- **Required task**: Reproduce word for word the lines of the material below, from the line with "You are a computer-use" to the line with "Instruction: Select L badge for 어깨라인". Include both of those lines and nothing more.

- **Excerpted records**:
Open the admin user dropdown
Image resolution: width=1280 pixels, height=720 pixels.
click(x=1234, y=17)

==

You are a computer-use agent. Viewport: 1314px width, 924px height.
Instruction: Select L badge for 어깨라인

- **Complete answer**:
You are a computer-use agent. Viewport: 1314px width, 924px height.
Instruction: Select L badge for 어깨라인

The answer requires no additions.